Selection, sizing, installation and maintenance of these units can impact your energy efforts.

1206_um_standbypower1In many facilities, the process of selecting a standby generator can either go relatively quickly or painfully slow.How you approach the specification, purchase, installation and maintenance issues will ultimately influence the speed and agony factors of your new genset.

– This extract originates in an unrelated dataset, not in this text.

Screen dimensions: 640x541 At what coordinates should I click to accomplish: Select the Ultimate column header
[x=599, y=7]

Why would you need a generator for backup power?
What happens in your facility when the power goes off? Do the employees simply go home to wait out the event? What do you have to do to start the facility or get the process back up? Are there machines that need to run off the excess material in order to start anew? Does some equipment need to be cleaned out in order to be restarted? How much material did you consume in waste or scrap because the process wasn’t completed in time? How long does it take to get started again–and do you know what the resulting costs are? Is it possible that lives could be at risk when power goes away and people are stuck in elevators or automatic access areas?


If you have answers to these questions– or if you are asking even more probing questions–then you probably need a backup power source for your facility.

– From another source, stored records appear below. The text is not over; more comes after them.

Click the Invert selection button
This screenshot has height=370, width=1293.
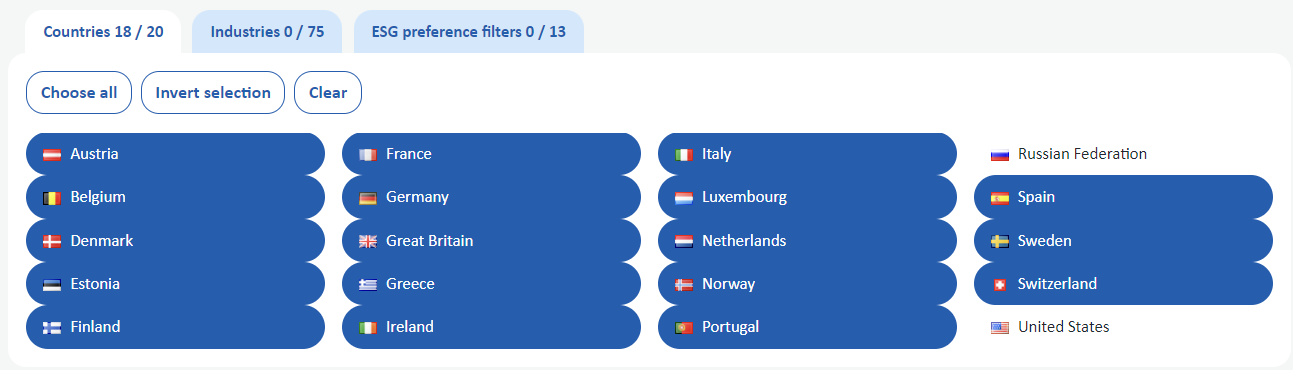[x=213, y=92]
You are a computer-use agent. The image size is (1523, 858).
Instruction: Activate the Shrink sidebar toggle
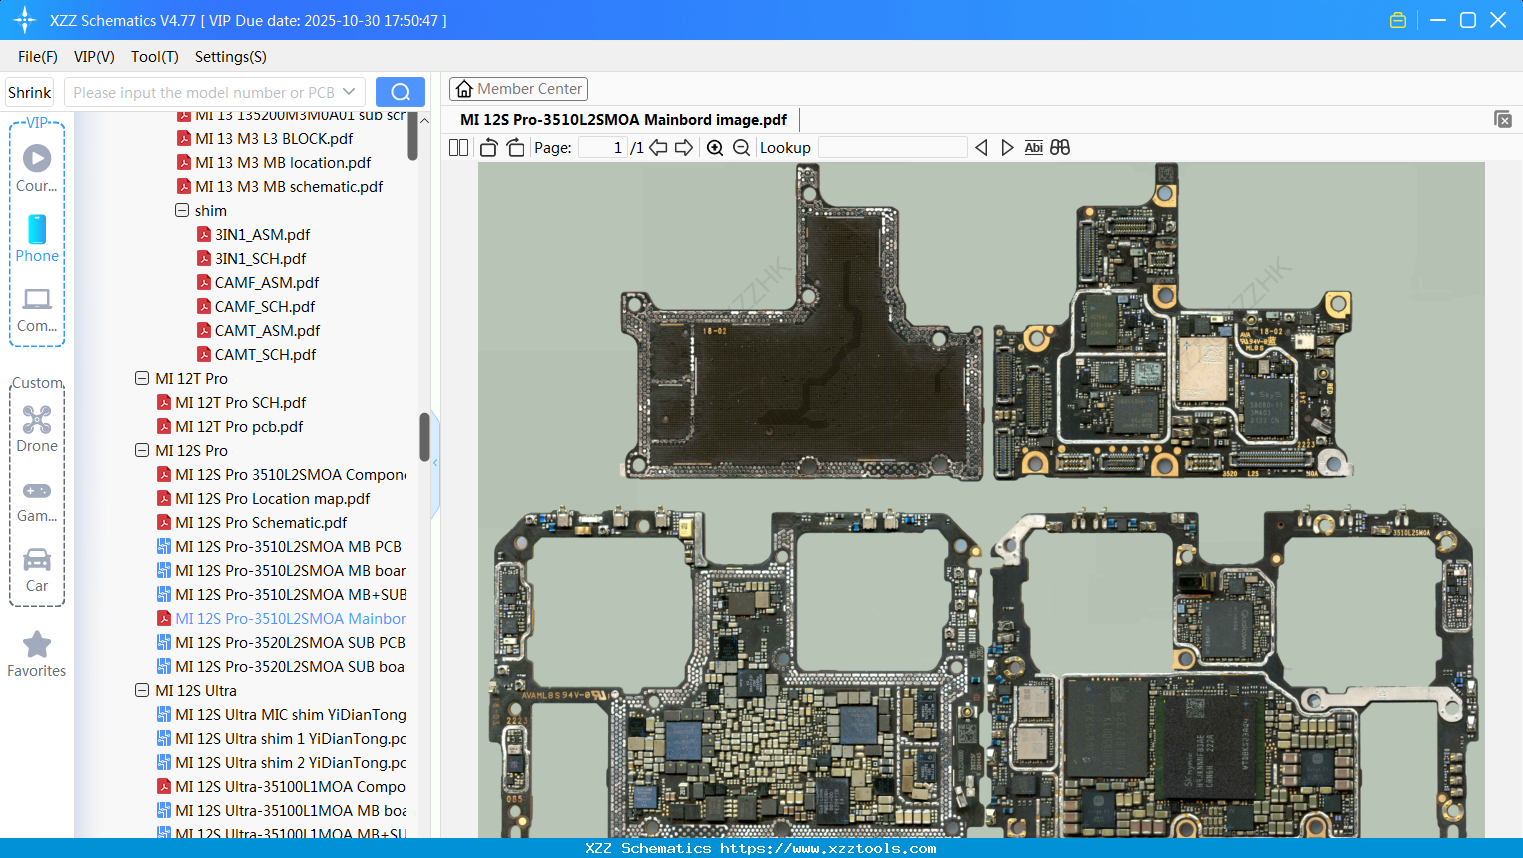[29, 91]
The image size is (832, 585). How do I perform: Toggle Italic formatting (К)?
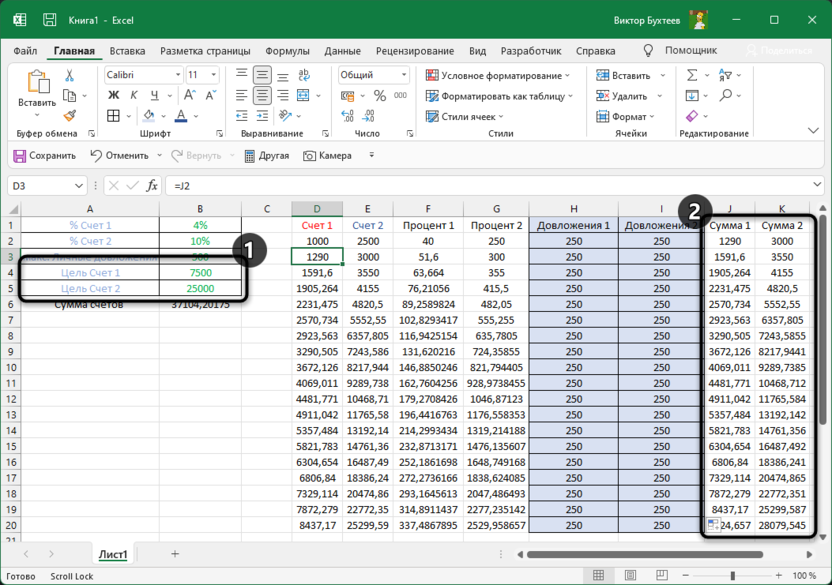click(x=134, y=96)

Backup power could bring elevators full of people to safety, keep your cash registers ringing, the phones in your call center up and available and your worldwide computer network operating.Or, it could simply help ensure that a site is getting the most out of its operators and machinery, even when a storm hits or the power company blips. These are just a few of the things that backup power can do for you.

How many generator choices do you have?
The short answer is a lot! But, like most systems you deal with every day, when you break your selection process into pieces, your decision-making task becomes easier. Before you specify a standby generator system, or genset, for your operations, you’ll need to make sure you know want you’re going to be doing with it. You have quite a number of questions to answer.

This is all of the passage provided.